LKQ Takes GM To Court Over Part Design Patents

LKQ Corporation has begun legal proceedings against General Motors over the infringement and validity of collision repair part design patents on 6 May in a US district court.

LKQ says it has a Design Patent License Agreement (DPLA) with GM that includes parts with design patents, and that while LKQ has a license agreement to sell its own versions of GM parts and pays royalties for it, LKQ is alleging that GM demanded changes to the license agreement and also tried to get LKQ parts removed from electronic parts ordering platforms to pressure the company.

“Where the relationship between the parties was once amicable, GM stopped acting in accordance with the expectations of the parties when they entered into the DPLA, and the course of conduct in the years immediately after entering into the DPLA,” the complaint claimed.

“In the middle of the licensing period, GM also issued a unilateral demand to alter the terms of the DPLA. Further, notwithstanding the fact that GM and LKQ were in the midst of direct negotiations regarding a revised DPLA, in an effort to undermine LKQ’s business relationships and pressure LKQ into agreeing to unfair licensing terms, GM sent correspondence to a third party making baseless allegations that certain automotive parts sold by LKQ and listed on the third party’s vehicle part platform, Certified Collateral Corporation’s (CCC) platform, infringed certain GM design patents.”

The complaint also said that GM’s March 2019 letter to CCC included a list of approximately 250 replacement parts that allegedly infringed GM design patents, including parts sold by LKQ. GM was contacted by LKQ about the allegations contained in the letter, but further communications by GM to CCC continued including LKQ parts in the list of parts it stated were infringing its design patents.

LKQ said it received a letter from CCC on 4 March 2020 identifying over one dozen LKQ parts that GM claimed were violating its design patents. LKQ included the CCC letter as an exhibit with its complaint, which asked LKQ to remove the parts from its system but ended with a statement that read: “If you feel your parts do not infringe on GM design patents, please provide specifics that can be shared with GM or contact General Motors directly.”

LKQ’s complaint claims it does not infringe three of GM’s design patents as they are covered under its license agreement with GM and that four others should be declared invalid for various reasons. The company wants a judgement from the court for these issues.
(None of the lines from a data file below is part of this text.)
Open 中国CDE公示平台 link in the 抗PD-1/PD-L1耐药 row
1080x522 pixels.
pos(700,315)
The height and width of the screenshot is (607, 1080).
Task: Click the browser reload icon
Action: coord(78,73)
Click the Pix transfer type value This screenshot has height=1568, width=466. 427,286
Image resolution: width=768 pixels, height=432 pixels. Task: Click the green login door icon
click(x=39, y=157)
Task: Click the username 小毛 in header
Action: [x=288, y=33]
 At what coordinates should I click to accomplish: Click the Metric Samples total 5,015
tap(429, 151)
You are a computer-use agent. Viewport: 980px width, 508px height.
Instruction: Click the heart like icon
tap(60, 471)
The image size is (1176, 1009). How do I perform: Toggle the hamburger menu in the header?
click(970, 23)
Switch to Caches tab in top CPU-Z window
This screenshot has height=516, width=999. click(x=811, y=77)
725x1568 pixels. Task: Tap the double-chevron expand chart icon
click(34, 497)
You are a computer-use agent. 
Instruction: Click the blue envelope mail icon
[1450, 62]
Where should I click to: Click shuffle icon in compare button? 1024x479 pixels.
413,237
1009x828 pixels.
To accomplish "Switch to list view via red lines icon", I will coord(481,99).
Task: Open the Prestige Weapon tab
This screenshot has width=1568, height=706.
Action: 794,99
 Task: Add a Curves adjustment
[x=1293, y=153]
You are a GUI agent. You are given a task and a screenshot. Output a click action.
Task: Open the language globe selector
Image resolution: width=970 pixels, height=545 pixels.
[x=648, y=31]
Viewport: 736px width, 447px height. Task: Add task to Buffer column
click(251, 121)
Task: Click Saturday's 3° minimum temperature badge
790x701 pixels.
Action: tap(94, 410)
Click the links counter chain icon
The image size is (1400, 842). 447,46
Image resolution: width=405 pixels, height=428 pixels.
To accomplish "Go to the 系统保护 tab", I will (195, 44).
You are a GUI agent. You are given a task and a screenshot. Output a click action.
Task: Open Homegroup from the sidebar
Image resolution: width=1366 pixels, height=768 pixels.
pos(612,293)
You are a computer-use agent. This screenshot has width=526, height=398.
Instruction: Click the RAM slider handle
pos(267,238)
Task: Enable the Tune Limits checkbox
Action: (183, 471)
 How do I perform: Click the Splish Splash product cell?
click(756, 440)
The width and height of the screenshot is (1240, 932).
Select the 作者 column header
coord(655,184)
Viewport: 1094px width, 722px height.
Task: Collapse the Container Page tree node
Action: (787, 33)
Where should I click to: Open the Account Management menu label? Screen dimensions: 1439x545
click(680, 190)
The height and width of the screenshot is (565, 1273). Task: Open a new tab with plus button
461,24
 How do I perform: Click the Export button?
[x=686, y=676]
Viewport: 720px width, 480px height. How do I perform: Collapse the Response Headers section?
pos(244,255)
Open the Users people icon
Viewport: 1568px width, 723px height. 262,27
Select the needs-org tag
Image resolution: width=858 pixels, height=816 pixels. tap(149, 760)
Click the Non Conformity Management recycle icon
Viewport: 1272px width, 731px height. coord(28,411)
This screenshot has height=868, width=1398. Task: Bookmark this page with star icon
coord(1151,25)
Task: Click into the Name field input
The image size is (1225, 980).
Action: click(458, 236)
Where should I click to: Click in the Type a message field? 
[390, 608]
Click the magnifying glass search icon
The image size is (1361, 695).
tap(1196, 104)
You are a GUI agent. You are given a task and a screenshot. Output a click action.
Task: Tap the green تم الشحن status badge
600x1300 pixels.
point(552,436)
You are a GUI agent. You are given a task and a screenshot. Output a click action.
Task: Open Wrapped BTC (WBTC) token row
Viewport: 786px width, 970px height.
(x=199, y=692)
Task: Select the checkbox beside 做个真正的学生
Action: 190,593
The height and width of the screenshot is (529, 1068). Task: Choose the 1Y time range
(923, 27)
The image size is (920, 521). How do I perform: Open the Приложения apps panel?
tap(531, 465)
The complaint also asks for “an order that GM and each of its officers, employees, agents, attorneys and any persons in active concert or participation with them are restrained and enjoined from further prosecuting or instituting any action against LKQ or the purchasers of LKQ’s products claiming that the alleged patents are infringed or from representing that LKQ’s products or their use on networks operated by purchasers of those products infringe the alleged patents.”